Figure 7-Source Data 3. Axon guidance related genes (KEGG) identified in NaBu treatment signature genes. Log2FC and FDR are shown and genes are ranked according to relative abundance (TPM, from highest to lowest) in G93A HL SCs with 3-day NaBu treatment.

Figure 7-Source Data 4. qRT-PCR results for Hmga2, Actn3, Notch3 and Cxcl12 in SCs of different muscle origins cultured in growth medium. The averaged dCt values of the genes of interest of WT HL SCs were used as the normalization controls during the calculation of ddCt.

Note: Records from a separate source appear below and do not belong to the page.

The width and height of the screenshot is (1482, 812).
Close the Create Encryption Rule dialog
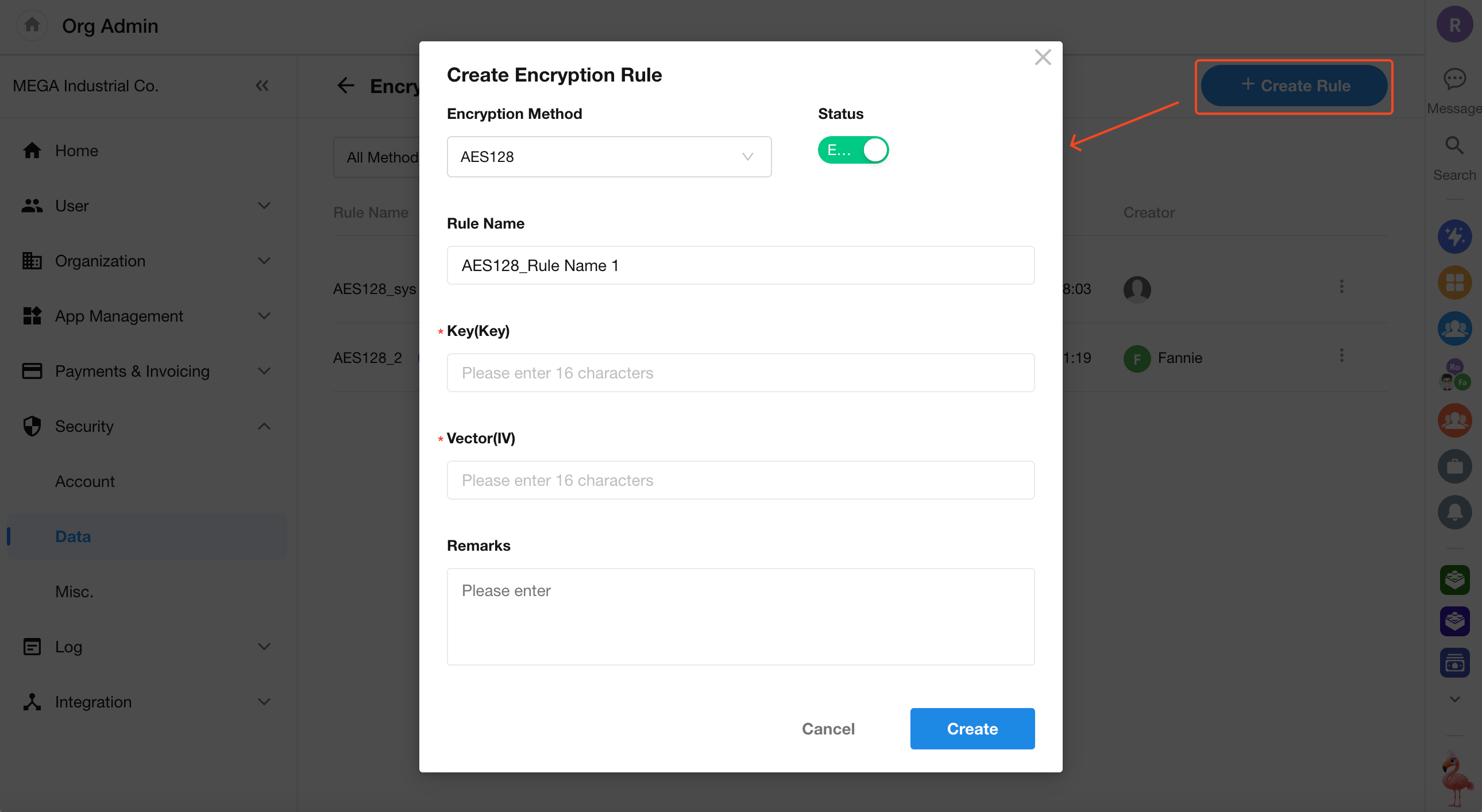click(x=1043, y=57)
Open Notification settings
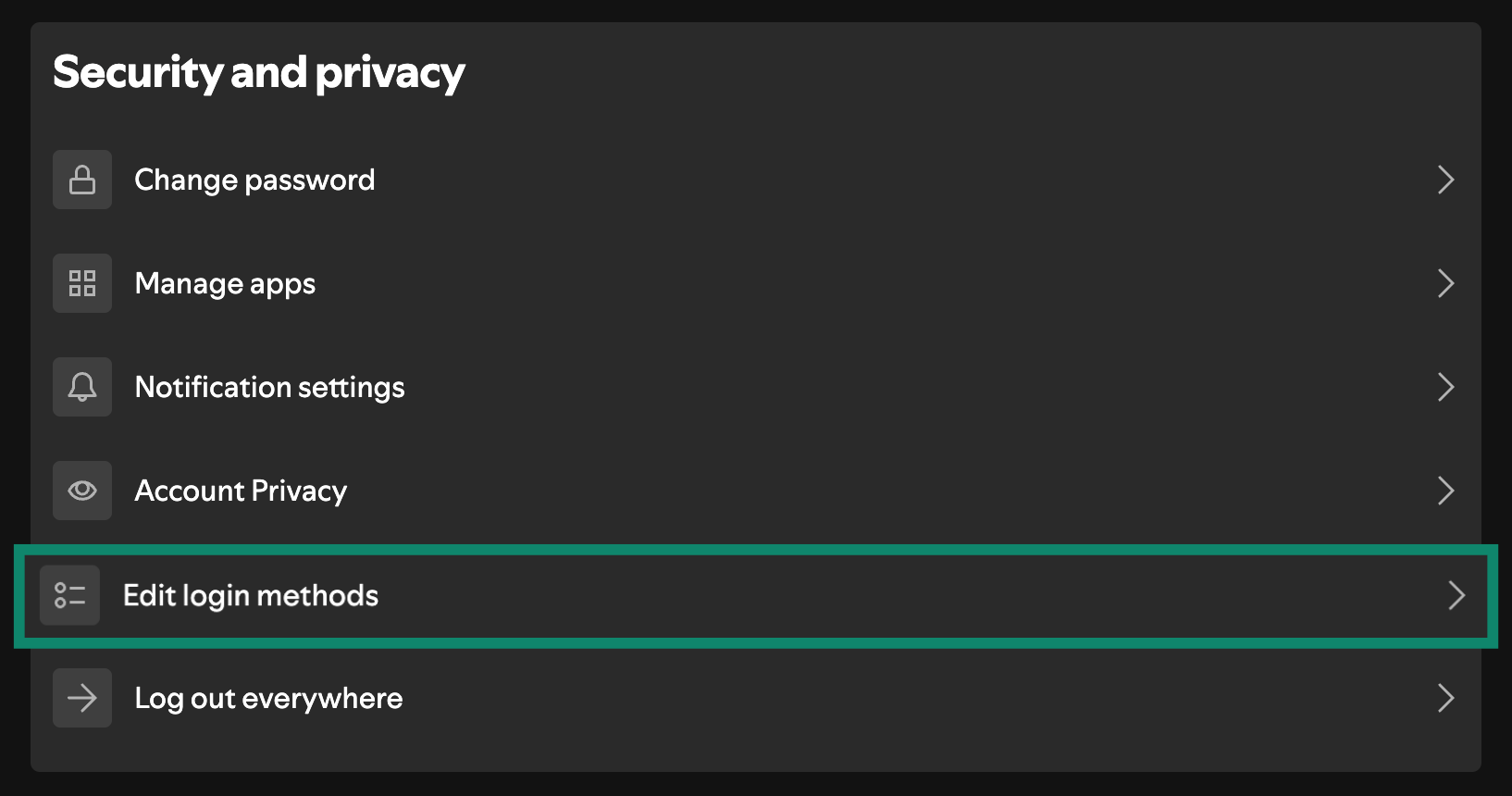 click(x=269, y=387)
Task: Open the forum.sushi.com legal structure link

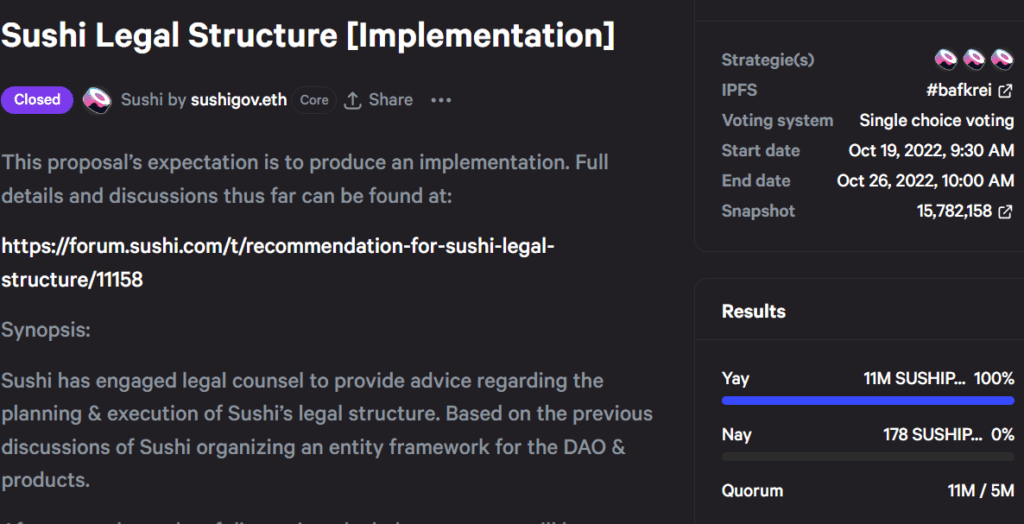Action: [x=278, y=263]
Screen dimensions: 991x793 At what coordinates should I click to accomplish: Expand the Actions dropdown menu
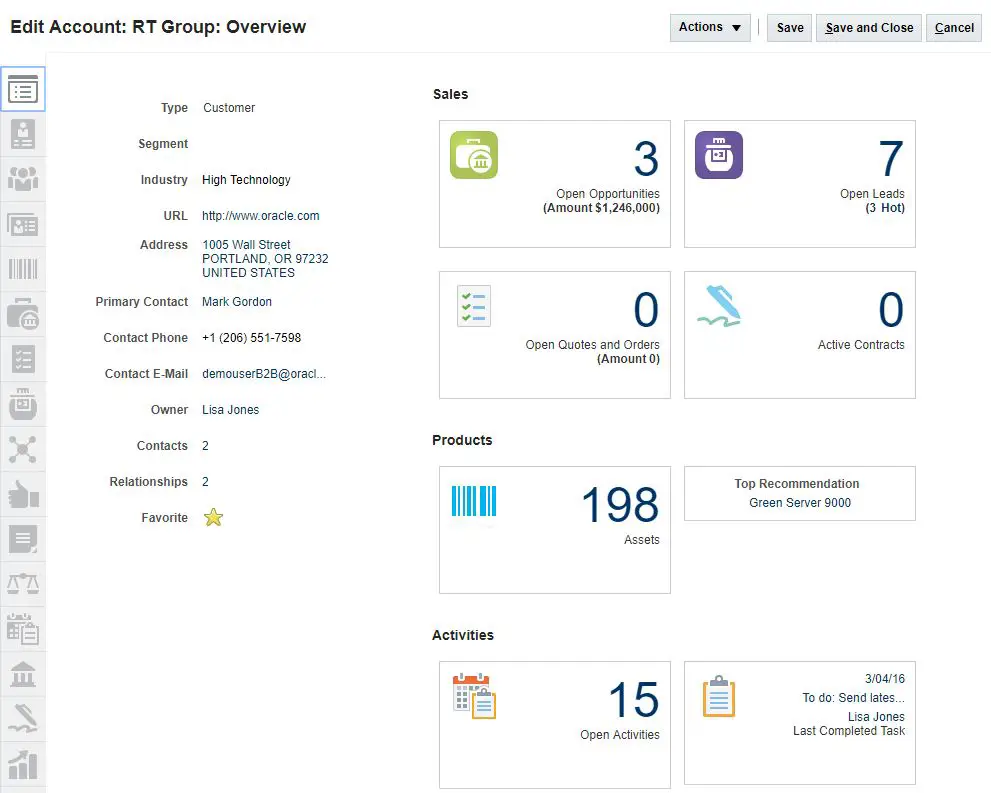[x=709, y=28]
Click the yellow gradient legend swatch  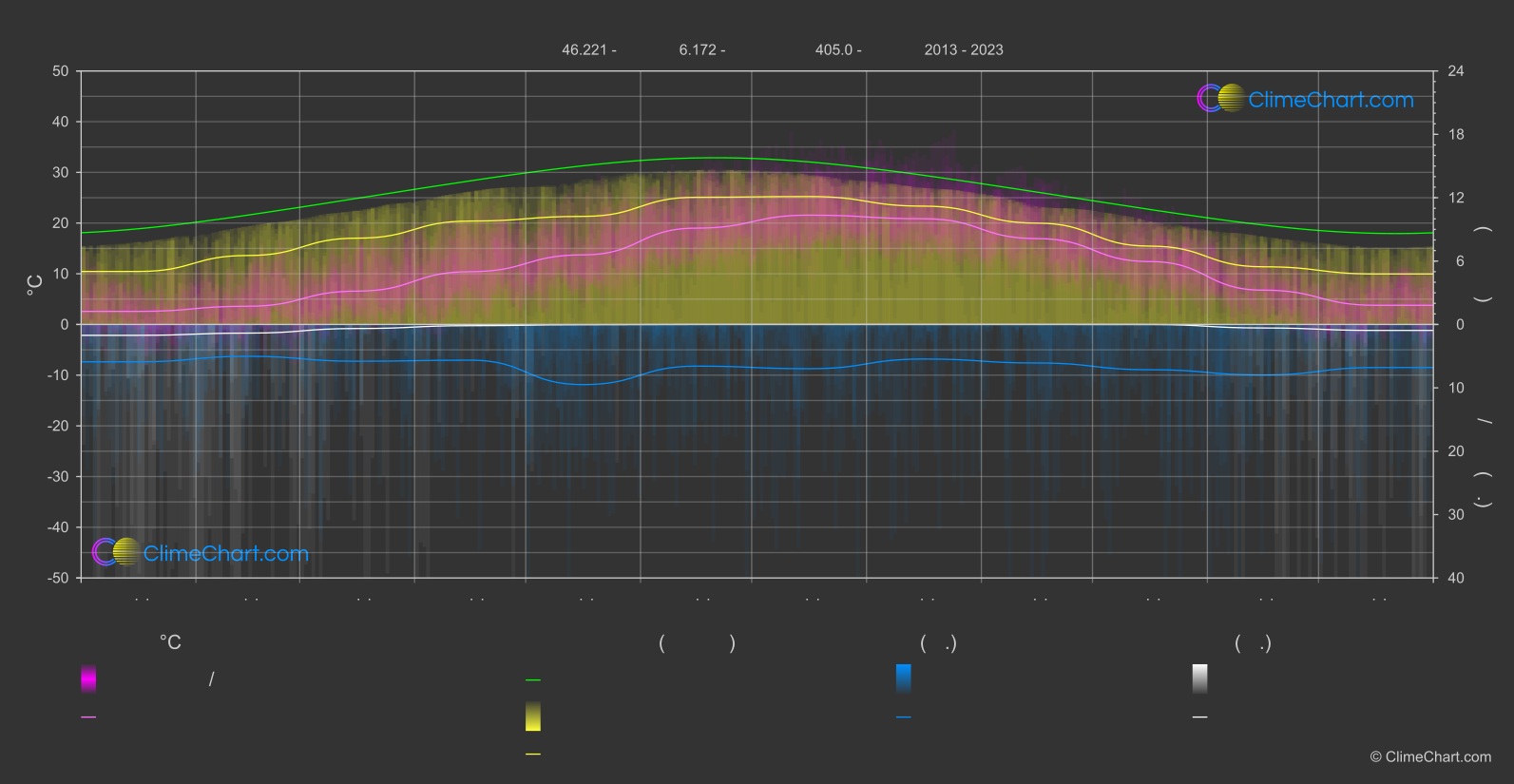click(533, 717)
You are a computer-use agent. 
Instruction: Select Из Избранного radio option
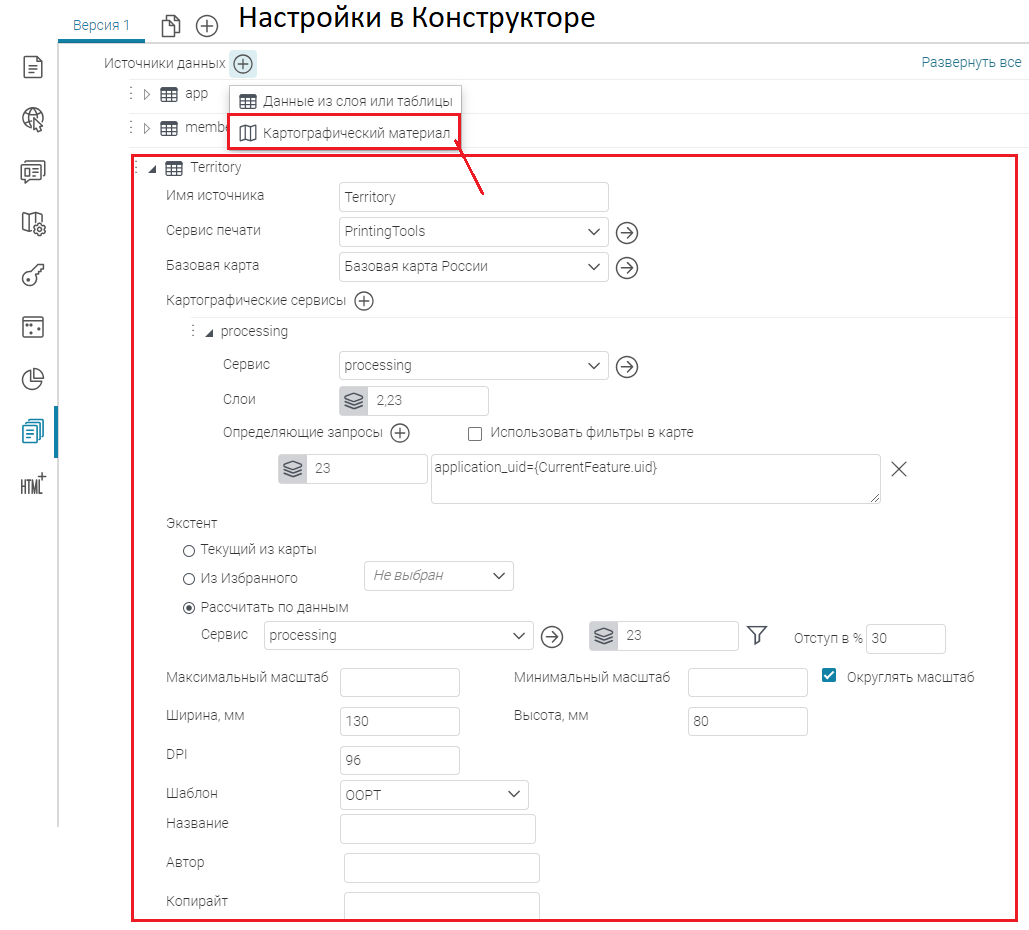(x=189, y=578)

Figure 7-Source Data 5. qRT-PCR results for Hmga2, Actn3, Notch3 and Cxcl12 in SCs of different muscle origins cultured in differentiation medium. The averaged dCt values of the genes of interest of WT HL SCs were used as the normalization controls during the calculation of ddCt.

Figure 7-Source Data 6. qRT-PCR results for Hmga2, Actn3, Notch3 and Cxcl12 in G93A diaphragm and HL SCs with or without 3-day NaBu treatment. The averaged dCt values of the genes of interest of G93A HL SCs were used as the normalization controls during the calculation of ddCt.